Authors: J.I. Córcoles a,b, A. Acosta-Iborra c, J.A. Almendros-Ibáñez a,b
a Universidad de Castilla-La Mancha, E.T.S. de Ingenieros Industriales, Dpto. de Mecánica Aplicada e Ingeniería de Proyectos, Campus universitario s/n, 02071 Albacete, Spain
b Universidad de Castilla-La Mancha, Renewable Energy Research Institute, Section of Solar and Energy Efficiency, C/ de la Investigación s/n, 02071 Albacete, Spain
c Universidad Carlos III de Madrid, ISE Research Group, Thermal and Fluids Engineering Department, Avda. de la Universidad 30, 28911 Leganés, Madrid, Spain
Source: This paper was published in International Journal of Heat and Mass Transfer.
Abstract: This paper presents a 2-D numerical simulation of a freely bubbling fluidized bed with immersed surfaces, using the Computational Particle Fluid Dynamics ( CPF D ) model implemented in the Barracuda commercial software. The heat transfer coefficients obtained are compared with an experimental study available in the open literature and numerical simulations based on the two-fluid model approach performed by other authors. Two different immersed surfaces, representing spherical and cylindrical geometries were studied.

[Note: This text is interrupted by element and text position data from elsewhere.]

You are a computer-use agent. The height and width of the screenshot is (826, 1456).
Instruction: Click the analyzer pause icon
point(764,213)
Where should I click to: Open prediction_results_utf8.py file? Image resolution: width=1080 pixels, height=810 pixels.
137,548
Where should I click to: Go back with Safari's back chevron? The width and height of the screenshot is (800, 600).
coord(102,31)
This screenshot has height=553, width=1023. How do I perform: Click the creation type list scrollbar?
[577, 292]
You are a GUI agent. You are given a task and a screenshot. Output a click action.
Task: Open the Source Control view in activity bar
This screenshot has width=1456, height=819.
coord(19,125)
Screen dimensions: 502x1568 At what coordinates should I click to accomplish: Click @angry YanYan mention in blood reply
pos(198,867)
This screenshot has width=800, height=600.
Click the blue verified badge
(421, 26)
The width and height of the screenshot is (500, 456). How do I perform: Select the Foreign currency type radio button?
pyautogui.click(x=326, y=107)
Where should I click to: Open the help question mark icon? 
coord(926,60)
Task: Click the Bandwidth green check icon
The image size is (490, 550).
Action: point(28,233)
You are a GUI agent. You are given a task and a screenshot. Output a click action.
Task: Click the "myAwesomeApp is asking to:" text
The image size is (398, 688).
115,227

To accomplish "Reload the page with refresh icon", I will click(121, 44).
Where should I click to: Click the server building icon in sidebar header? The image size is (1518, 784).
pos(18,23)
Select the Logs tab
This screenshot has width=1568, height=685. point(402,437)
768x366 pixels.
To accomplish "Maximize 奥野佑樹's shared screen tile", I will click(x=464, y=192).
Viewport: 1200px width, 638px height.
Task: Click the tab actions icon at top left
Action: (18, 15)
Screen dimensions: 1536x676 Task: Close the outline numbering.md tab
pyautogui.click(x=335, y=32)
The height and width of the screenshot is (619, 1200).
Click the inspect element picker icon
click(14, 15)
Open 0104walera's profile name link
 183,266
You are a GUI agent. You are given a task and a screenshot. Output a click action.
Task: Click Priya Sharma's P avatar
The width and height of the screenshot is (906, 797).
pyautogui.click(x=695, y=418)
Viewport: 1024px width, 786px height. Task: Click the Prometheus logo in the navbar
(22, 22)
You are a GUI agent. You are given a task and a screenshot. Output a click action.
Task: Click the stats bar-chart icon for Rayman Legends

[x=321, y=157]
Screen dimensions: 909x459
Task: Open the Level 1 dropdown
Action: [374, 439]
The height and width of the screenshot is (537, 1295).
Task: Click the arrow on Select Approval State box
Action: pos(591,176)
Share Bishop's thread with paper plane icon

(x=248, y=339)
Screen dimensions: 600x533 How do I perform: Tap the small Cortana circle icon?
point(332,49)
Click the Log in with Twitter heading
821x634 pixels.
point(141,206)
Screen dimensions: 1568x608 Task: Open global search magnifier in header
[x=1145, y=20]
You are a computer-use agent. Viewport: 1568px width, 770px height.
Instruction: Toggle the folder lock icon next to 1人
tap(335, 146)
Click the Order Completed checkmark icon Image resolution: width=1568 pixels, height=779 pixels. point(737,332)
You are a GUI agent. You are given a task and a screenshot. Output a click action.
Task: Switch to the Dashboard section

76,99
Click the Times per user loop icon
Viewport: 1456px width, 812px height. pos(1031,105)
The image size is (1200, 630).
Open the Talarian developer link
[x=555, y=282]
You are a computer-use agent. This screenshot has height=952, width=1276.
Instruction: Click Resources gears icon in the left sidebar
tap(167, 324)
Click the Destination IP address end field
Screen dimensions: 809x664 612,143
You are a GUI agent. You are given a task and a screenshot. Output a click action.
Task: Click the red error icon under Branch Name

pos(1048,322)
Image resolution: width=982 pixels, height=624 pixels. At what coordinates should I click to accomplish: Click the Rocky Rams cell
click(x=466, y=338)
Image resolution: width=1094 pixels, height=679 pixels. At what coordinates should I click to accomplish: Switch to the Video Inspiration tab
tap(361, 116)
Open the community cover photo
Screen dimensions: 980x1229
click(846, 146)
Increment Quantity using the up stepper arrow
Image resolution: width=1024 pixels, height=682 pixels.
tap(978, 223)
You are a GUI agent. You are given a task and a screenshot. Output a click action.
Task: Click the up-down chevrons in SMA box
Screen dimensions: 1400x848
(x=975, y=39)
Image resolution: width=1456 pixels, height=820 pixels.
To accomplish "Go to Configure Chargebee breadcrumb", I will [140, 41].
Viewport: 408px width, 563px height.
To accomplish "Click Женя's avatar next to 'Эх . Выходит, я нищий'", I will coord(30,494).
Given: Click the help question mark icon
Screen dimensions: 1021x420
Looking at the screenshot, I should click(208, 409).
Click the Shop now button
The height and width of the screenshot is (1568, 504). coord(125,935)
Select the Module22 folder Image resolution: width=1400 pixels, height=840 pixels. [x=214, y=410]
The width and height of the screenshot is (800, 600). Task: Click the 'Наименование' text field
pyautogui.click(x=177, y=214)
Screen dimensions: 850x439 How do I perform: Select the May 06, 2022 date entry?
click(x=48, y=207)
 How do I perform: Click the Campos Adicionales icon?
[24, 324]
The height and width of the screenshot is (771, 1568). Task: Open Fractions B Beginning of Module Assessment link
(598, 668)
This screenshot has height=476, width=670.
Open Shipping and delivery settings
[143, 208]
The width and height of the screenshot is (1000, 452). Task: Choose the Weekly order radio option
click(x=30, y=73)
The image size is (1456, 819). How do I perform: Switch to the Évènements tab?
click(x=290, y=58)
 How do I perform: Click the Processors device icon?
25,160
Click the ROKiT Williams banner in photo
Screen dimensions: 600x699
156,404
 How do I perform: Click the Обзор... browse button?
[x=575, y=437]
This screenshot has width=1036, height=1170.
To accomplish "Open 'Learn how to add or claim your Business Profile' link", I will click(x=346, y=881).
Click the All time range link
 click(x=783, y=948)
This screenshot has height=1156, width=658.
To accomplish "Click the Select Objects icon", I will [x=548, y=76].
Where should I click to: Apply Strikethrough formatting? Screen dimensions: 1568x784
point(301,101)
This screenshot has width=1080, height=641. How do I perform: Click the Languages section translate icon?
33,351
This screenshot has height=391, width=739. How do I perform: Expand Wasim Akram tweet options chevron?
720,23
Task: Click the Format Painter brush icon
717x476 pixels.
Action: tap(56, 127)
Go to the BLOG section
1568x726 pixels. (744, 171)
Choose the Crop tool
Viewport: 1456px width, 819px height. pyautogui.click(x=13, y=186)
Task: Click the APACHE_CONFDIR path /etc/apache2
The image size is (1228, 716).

The simulations results show different heat transfer mechanisms, depending on the angular position in the two immersed surface geometries studied. The time average heat transfer coefficient around the whole heat transfer surface were 25 % and 38 % lower than the experimental study, for the cylindrical and spherical surfaces, respectively. These differences are lower than the results obtained with the two-fluid model approach reported in the open literature. The numerical results indicate that CPFD-Barracuda is able to properly simulate the heat transfer and the dynamics of the bed in defluidized regions, such as on the top of an immersed surface, where the two-fluid model fails and overpredicts the heat transfer rate.